--- START OF Records for the task ---

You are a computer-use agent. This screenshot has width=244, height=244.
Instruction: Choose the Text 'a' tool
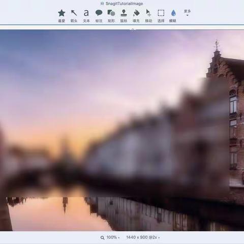[86, 16]
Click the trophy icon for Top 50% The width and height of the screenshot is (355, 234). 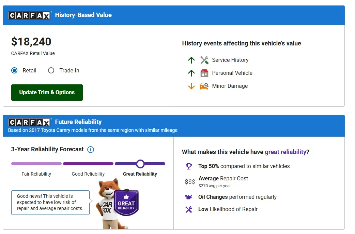tap(189, 166)
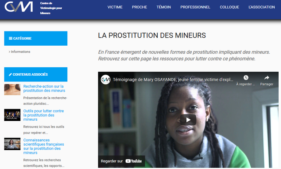Expand the Informations category chevron
The height and width of the screenshot is (169, 281).
(9, 52)
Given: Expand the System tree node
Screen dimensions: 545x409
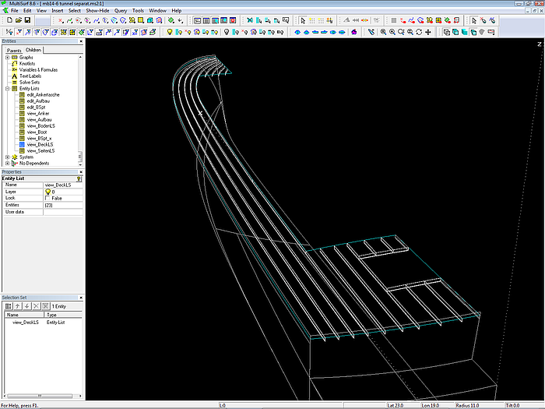Looking at the screenshot, I should tap(7, 157).
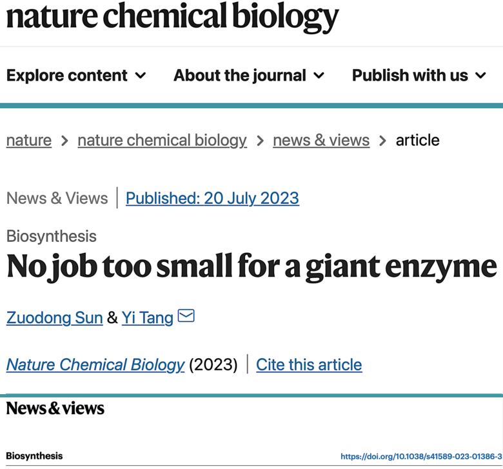Expand the Explore content chevron
The image size is (503, 469).
(141, 76)
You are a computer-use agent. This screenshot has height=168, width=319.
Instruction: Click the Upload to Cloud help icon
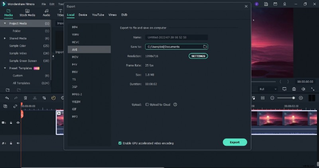(x=175, y=105)
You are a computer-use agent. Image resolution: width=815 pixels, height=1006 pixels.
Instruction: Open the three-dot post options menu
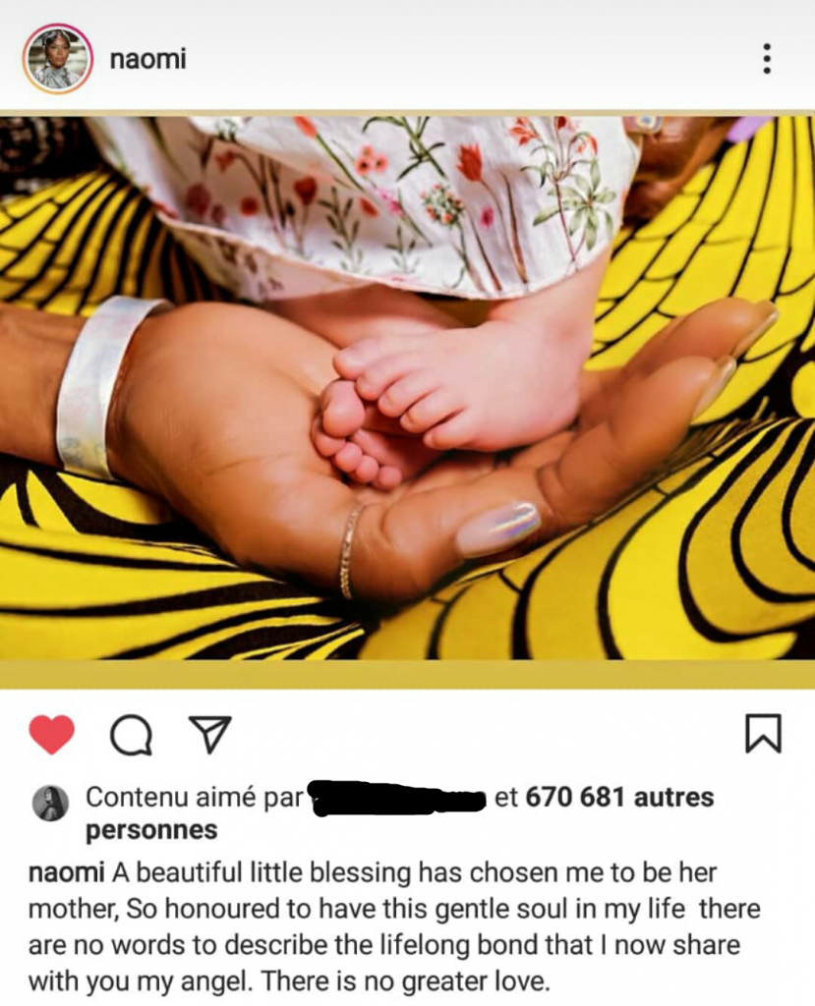pos(766,59)
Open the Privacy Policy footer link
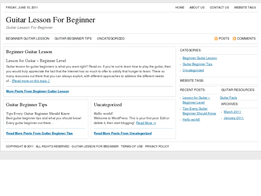The width and height of the screenshot is (261, 196). [157, 146]

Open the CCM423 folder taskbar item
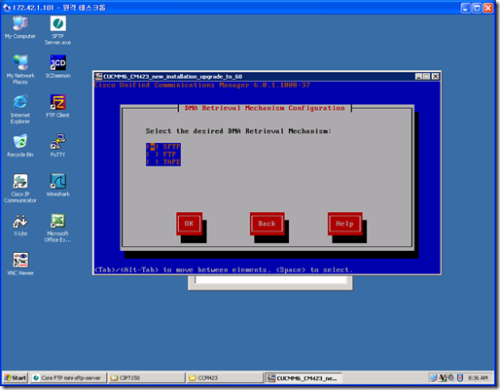click(225, 377)
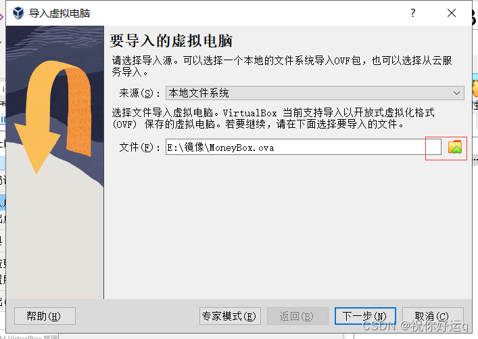Cancel import with the 取消(C) button
Image resolution: width=478 pixels, height=339 pixels.
click(x=433, y=316)
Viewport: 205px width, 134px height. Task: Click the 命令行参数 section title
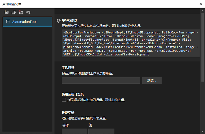(69, 21)
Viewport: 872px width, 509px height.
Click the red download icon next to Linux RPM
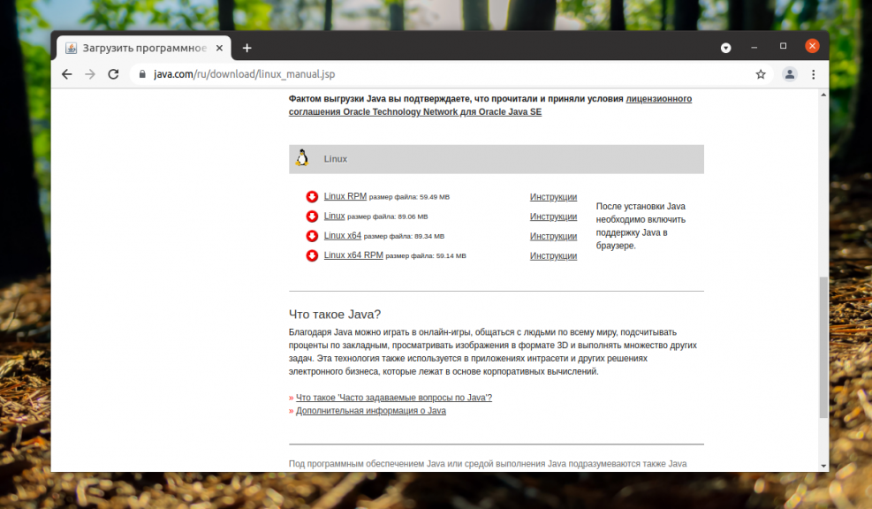[312, 195]
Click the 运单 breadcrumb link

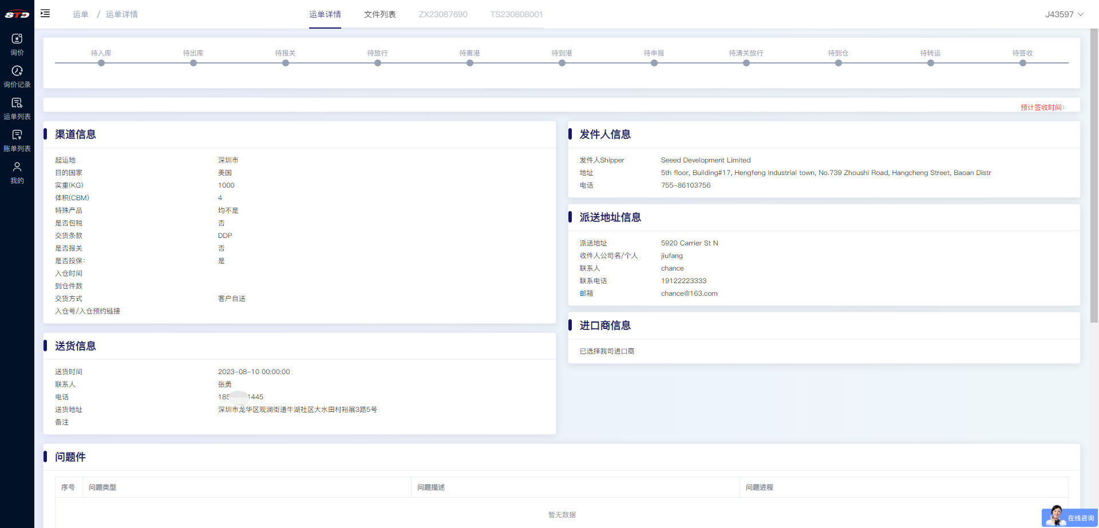81,14
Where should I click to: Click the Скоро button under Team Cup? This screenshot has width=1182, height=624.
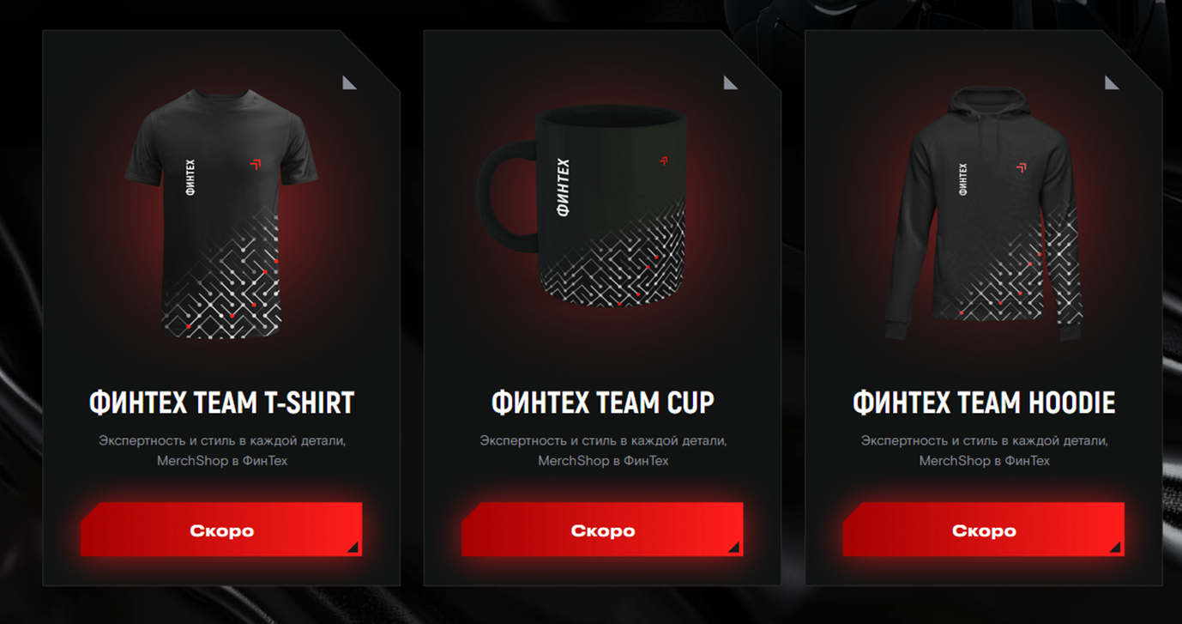pyautogui.click(x=602, y=530)
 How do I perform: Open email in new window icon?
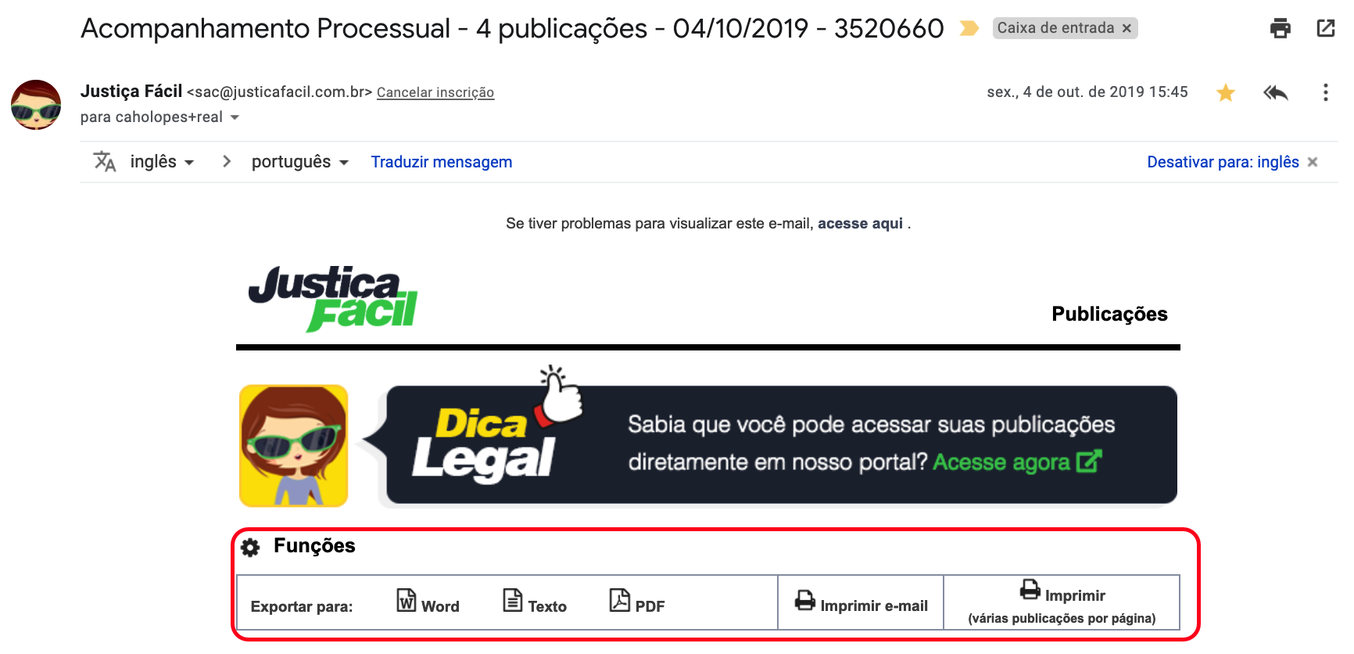click(1326, 28)

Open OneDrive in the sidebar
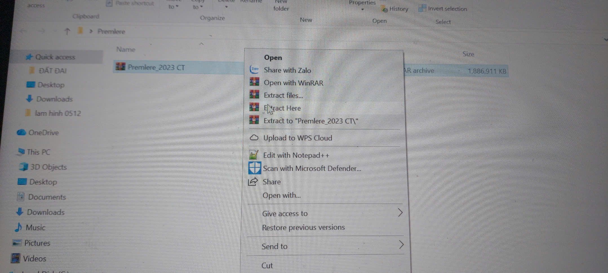click(x=43, y=132)
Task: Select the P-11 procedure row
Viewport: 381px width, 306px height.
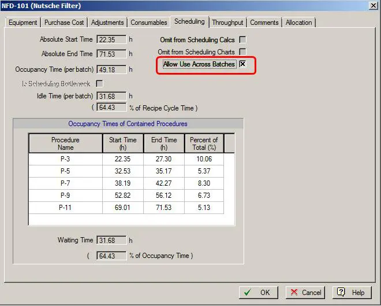Action: click(x=65, y=207)
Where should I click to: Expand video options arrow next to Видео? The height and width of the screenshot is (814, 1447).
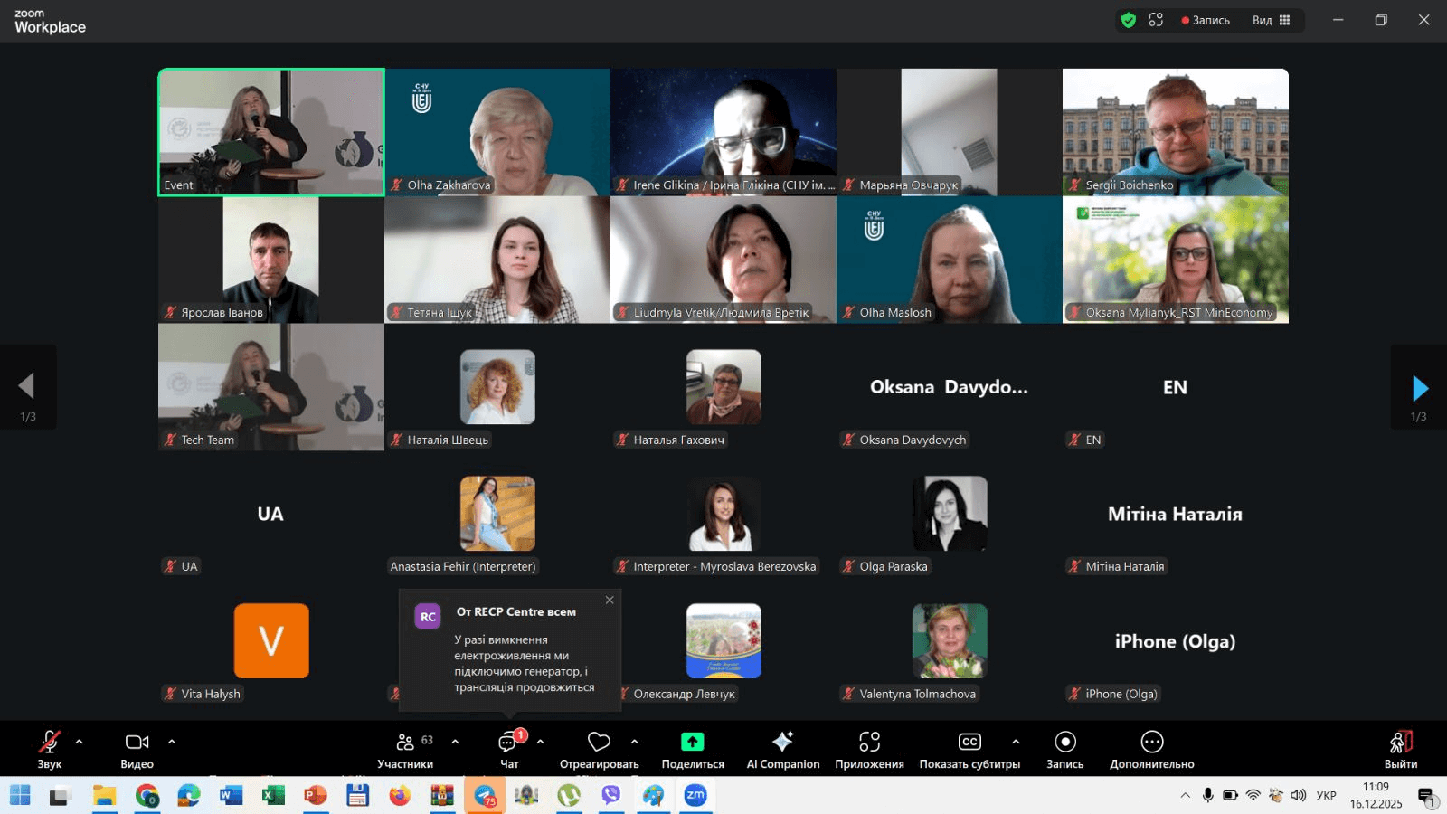tap(172, 742)
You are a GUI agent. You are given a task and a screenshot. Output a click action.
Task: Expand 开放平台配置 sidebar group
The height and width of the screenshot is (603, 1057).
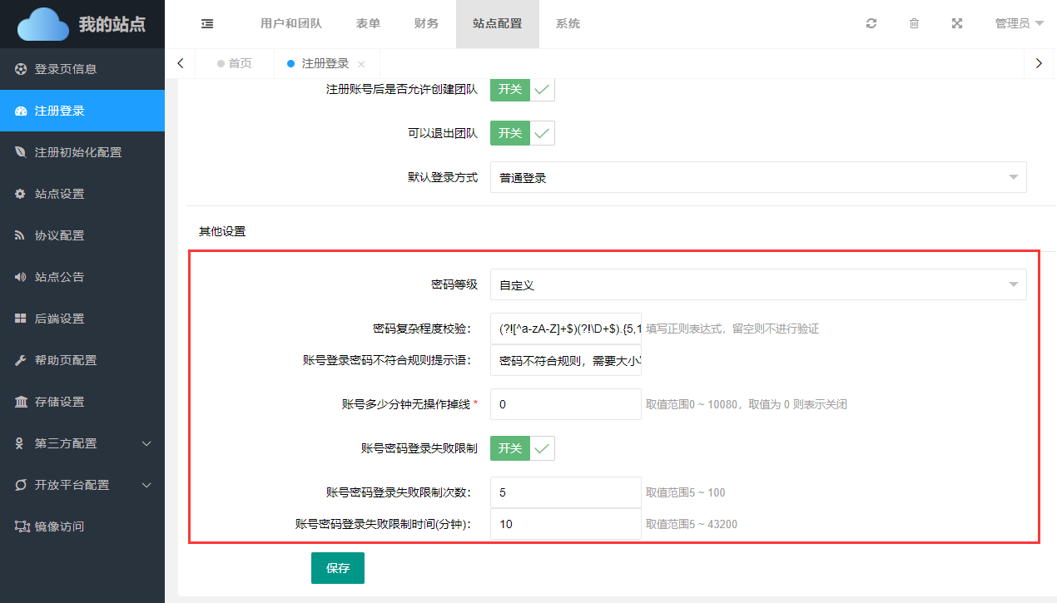coord(82,485)
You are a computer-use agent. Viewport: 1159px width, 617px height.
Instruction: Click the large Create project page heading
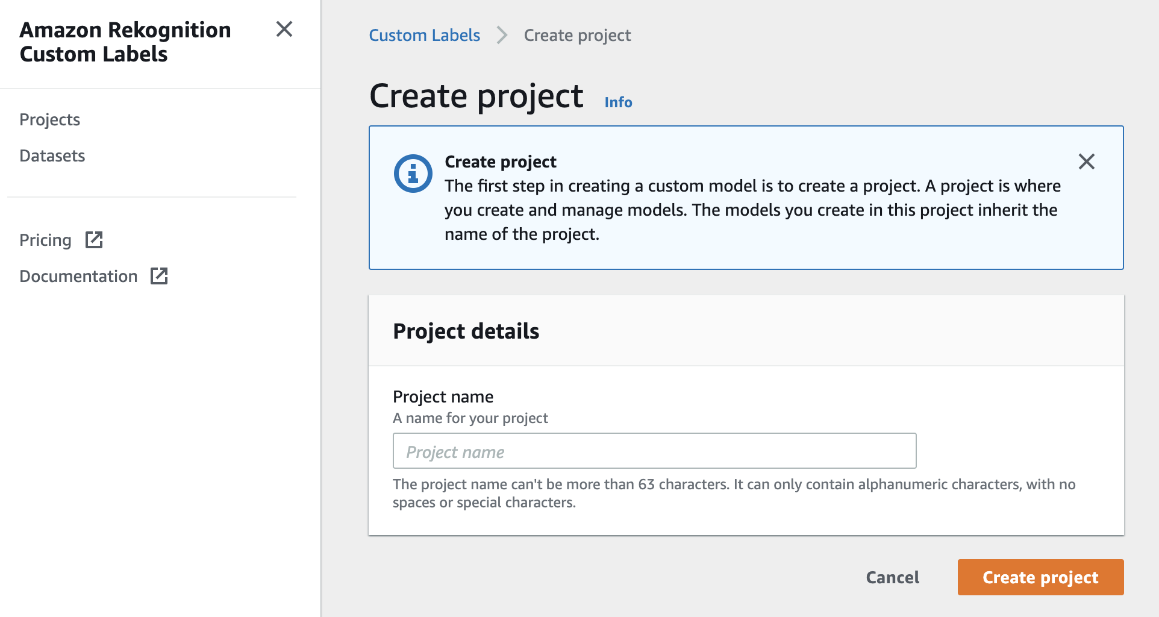tap(476, 96)
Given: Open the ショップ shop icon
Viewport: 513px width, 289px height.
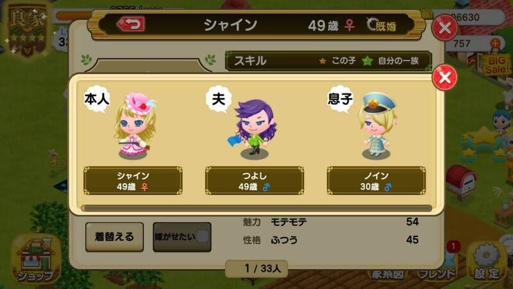Looking at the screenshot, I should 36,259.
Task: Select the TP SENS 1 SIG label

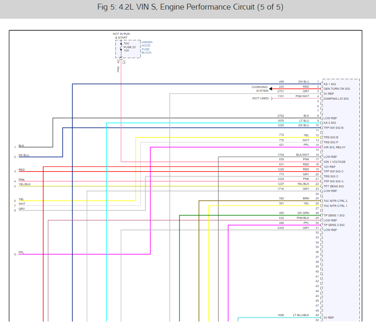Action: point(334,215)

--- END OF Records for the task ---

» Aim:
Repeat everything in the records above from the line containing "You are a GUI" down through the last line of the records, exactly as it stands, with the pictures left out.

» Exercise response:
You are a GUI agent. You are given a task and a screenshot. Output a click action.
Task: Expand 开放平台配置 sidebar group
The height and width of the screenshot is (603, 1057).
coord(82,485)
You are a computer-use agent. Viewport: 1159px width, 617px height.
Instruction: Click the large Create project page heading
tap(476, 96)
Given: Open the ショップ shop icon
Viewport: 513px width, 289px height.
Looking at the screenshot, I should 36,259.
Task: Select the TP SENS 1 SIG label

Action: point(334,215)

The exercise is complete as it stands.